Compétitrice dans l’âme

Originaire des Alpes, sa carrière semblait toute tracée dans le ski avec ses deux parents, l’un étant champion olympique de ski bosses, l’autre étant une compétitrice de ski alpin. Aujourd’hui, cela va faire 8 ans que Zoé habite avec sa mère et sa sœur à Anglet, sur la côte basque. Elle a débuté le surf alors qu’elle avait 15 ans et s’est mise au longboard 3 jours seulement avant sa première compétition. Zoé se remémore : « Je faisais du ski à haut niveau. J’étais en ski-études,  à un niveau national et je commençais à peine à faire les stages pour passer un autre cap. Et mes parents ont divorcé. J’ai dû suivre ma mère, même si au départ je ne voulais pas. J’étais vraiment accrochée au ski et je voulais vraiment percer dans ce milieu. Maintenant, je suis super contente car j’ai une vie de malade ! ».

Après deux années de planche en mousse dans un club, « Le Basque », c’est son beau-père qui lui achète sa toute première planche. « C’est là que j’ai commencé à réellement surfer » explique-t-elle. En 2015, son club lui propose d’ouvrir une toute nouvelle section dédiée au longboard, « ils trouvaient que j’avais une bonne glisse et que je m’en sortais bien » continue Zoé. C’est après avoir déniché un longboard d’occasion qu’elle se lance dans sa première compétition. « Pendant celle-ci on devait être 5-6 filles d’ici » se remémore-t-elle. « C’était seulement une compet départementale, et pourtant cela m’a vraiment plu de retrouver cet esprit de compétition que je connaissais grâce au ski. De me challenger, d’avoir l’adrénaline, le stress, mais en même temps de prendre tellement de plaisir en surfant… depuis ce jour-là je n’ai plus quitté mon longboard ».

Une affirmation que sa mère, Nathalie, rejoint : « de toute façon,  la compétition elle l’a dans les gênes. On l’avait inscrite au club des sports alpins à La Clusaz. Elle a fait de la compétition jusqu’à 12 ans et ça marchait plutôt bien ». Puis avec le déménagement, elle a dû retrouver autre chose auquel s’accrocher. Et l’océan semblait tout bien indiqué : « Zoé à tout de suite accroché » confirme Nathalie.

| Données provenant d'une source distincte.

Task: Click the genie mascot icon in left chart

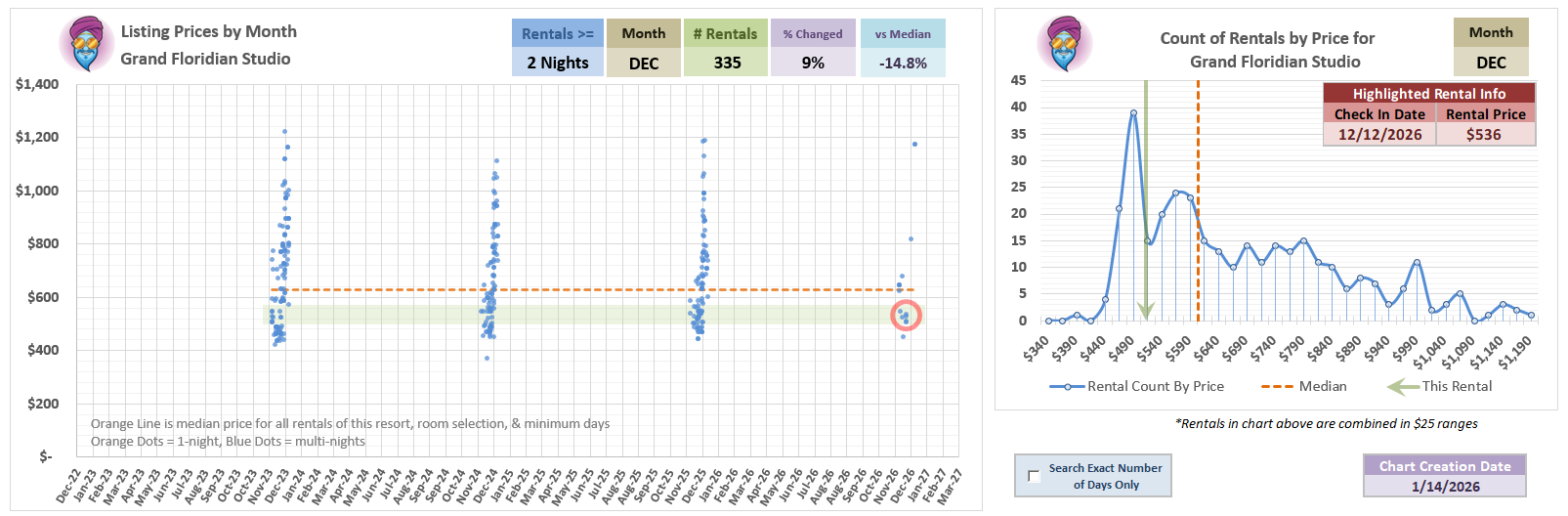Action: pyautogui.click(x=86, y=45)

A ce moment-là, la compétition en shortboard ne semblait pas accessible à Zoé, car comme l’explique sa mère, « il y a des sports comme le ski alpin ou le surf où il faut commencer dès le plus jeune âge ». Et comme le longboard était encore un sport en devenir, Zoé s’est naturellement fait happer par celui-ci. Ce qui lui vaut aujourd’hui, une 8e place mondiale. « Je suis une compétitrice dans l’âme, ça c’est sûr » rigole Zoé derrière l’écran. « Après il y a des moments dans mes sessions d’entraînement où je ne vais pas forcément être agréable à l’eau. Je ne suis pas là pour sourire. Je ne suis pas là pour me faire des potes. Je ne suis pas là pour parler. À l’inverse, il y a des sessions où j’ai juste envie de me relâcher, de m’amuser, de sentir les vagues, l’océan, de papoter ou rencontrer d’autres gens. Ça va dépendre des sessions, de mon entraînement… par contre si j’ai envie d’avoir une vague, même en session plaisir, je vais tout faire pour l’avoir ». 

Et a aucun moment Zoé ne s’est dit qu’étant une femme, elle n’avait pas accès à ces types de sports. Au contraire, pleine de convictions, elle explique : « que je sois une fille ou un homme, si j’ai envie de faire du surf je vais surfer. Si je m’impose telle que je suis, que je surfe, que j’ai envie de prendre cette vague et que je la prends, alors à ce moment il y aura du respect et cela peu importe le sexe ».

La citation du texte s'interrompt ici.